Hi all!
Recently, I came across an article about how microbes might have helped us develop big brains. Researchers suggested that changes in our gut microbiome composition might have led to shifts in our metabolism. Instead of storing energy in our tissues, we might have joined forces with some friendly microbes that helped increase our blood glucose levels. Since glucose is the brain’s primary fuel, this could have enabled us to develop larger brains. Fascinating idea 🦠!
I am sure that they had to use at least one R for loop in their analysis!
When you are done, grab the data here:
### Libraries ###
library(readr)
### Loading data ###
blue_tits <- read_csv("../data/blue_tits.csv") # remember to use the correct pathway
Our little dataset has given us plenty of opportunities to practice data cleaning and manipulation. However, it’s high time we expanded it — let’s create the “Year,” “Month,” “Day,” and “Check_day” columns. For this exercise, we’ll assume all the data were collected in 2024, so we can fill in the “Year” column right away.
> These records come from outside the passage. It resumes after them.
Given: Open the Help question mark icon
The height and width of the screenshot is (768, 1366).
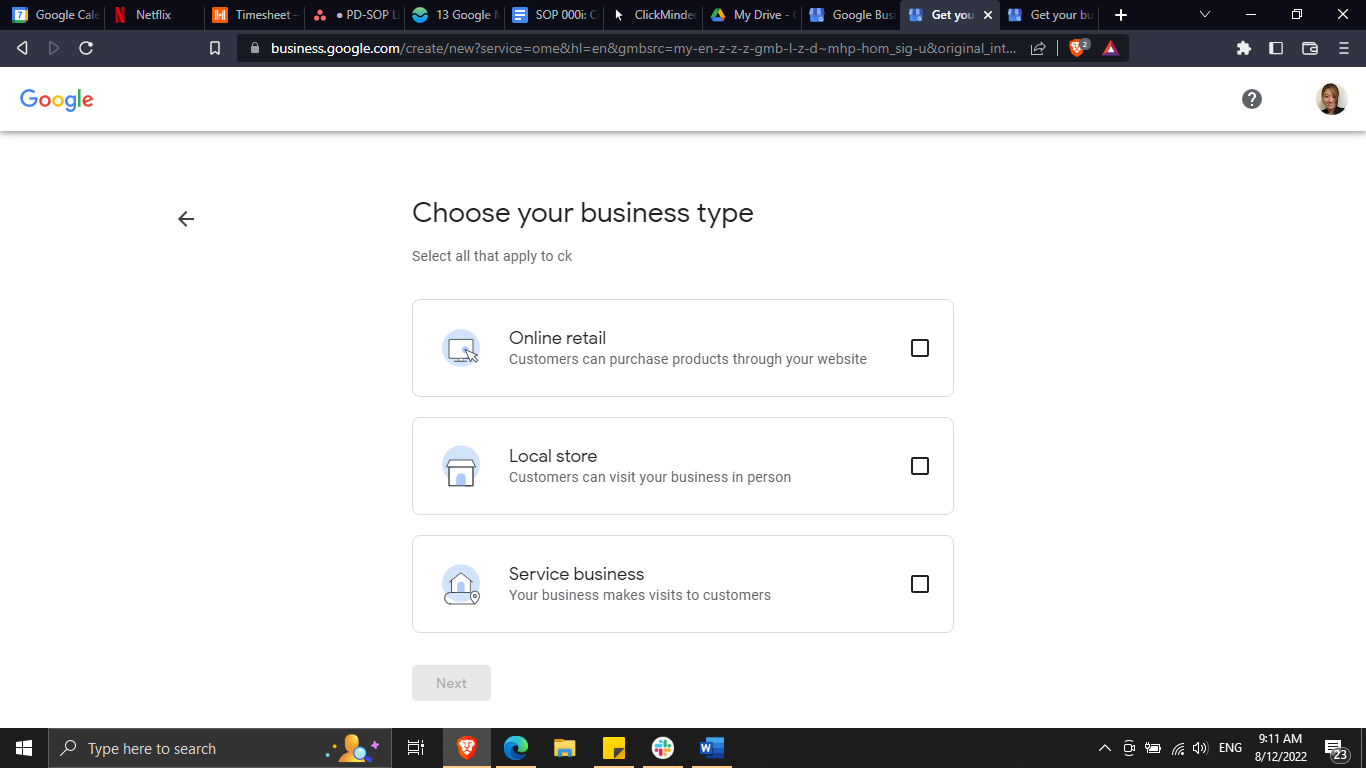Looking at the screenshot, I should (x=1251, y=99).
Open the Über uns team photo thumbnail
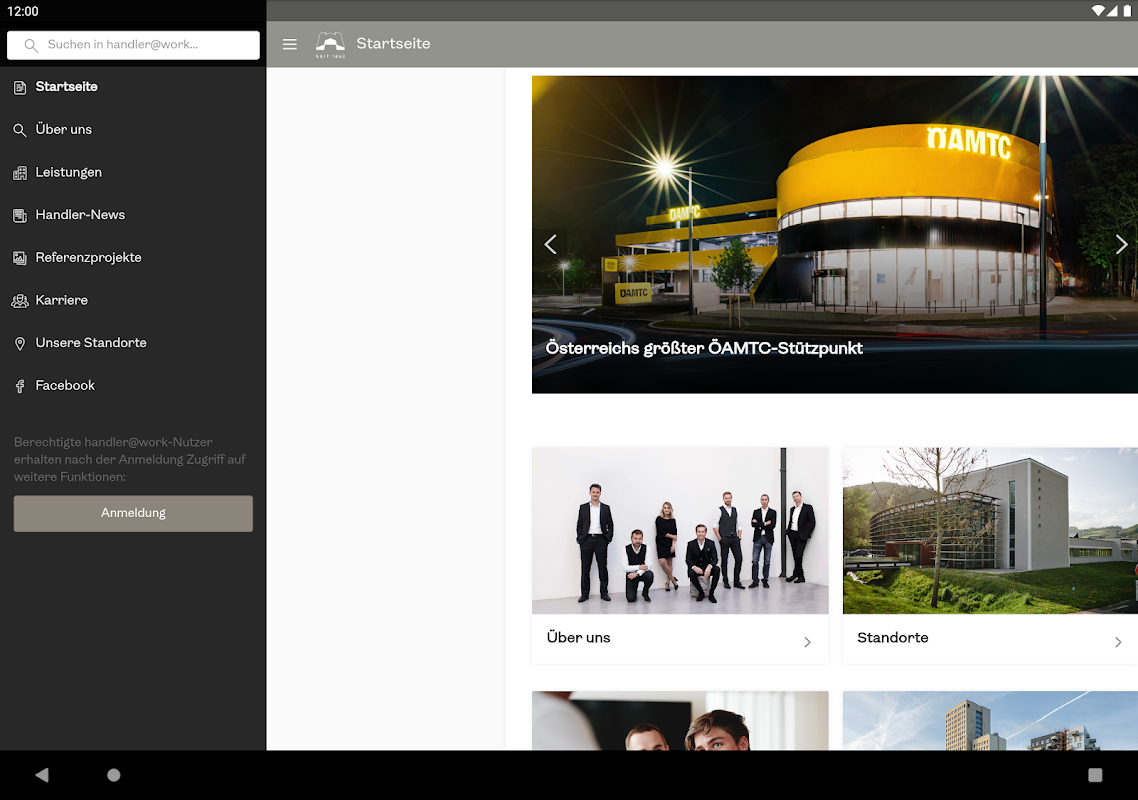This screenshot has width=1138, height=800. pyautogui.click(x=680, y=531)
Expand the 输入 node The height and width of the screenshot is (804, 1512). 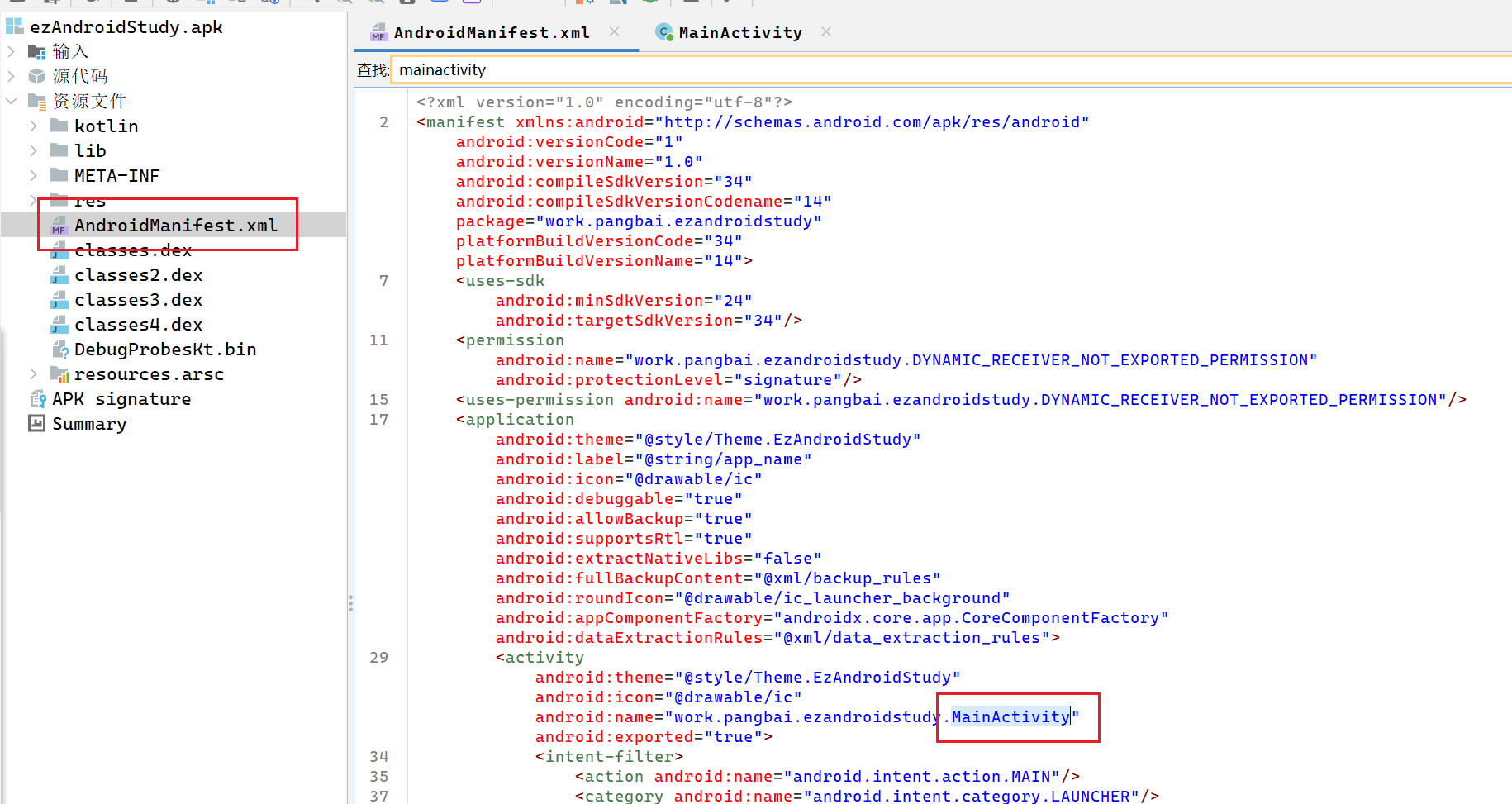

I like diversity, so feel free to create the remaining columns using your preferred method — including the cbind() function 🙂.
### Data manipulation ###
### Let's start with 3 different ways of adding columns to your existing data frame
blue_tits <- mutate(blue_tits, "Month" = NA,
"Day" = NA, "Check_day" = NA) # Or
blue_tits[,c("Month","Day", "Check_day")] <- NA # Or
Month <- NA
Day <- NA
Check_day <- NA
blue_tits <- cbind(blue_tits, Month, Day, Check_day)
### Let's add one more column we will need in a second
blue_tits[,"Year"] <- 2024
Let’s start small — we will jump to more complex for loops in just a few lines of code. The general scaffold of an R for loop looks like this:
for (i in something) {
do x
}
“Something” can be many things: a range, a vector or a list. You can think of “i” as an “iteration” or “index” — but you can give it any other name!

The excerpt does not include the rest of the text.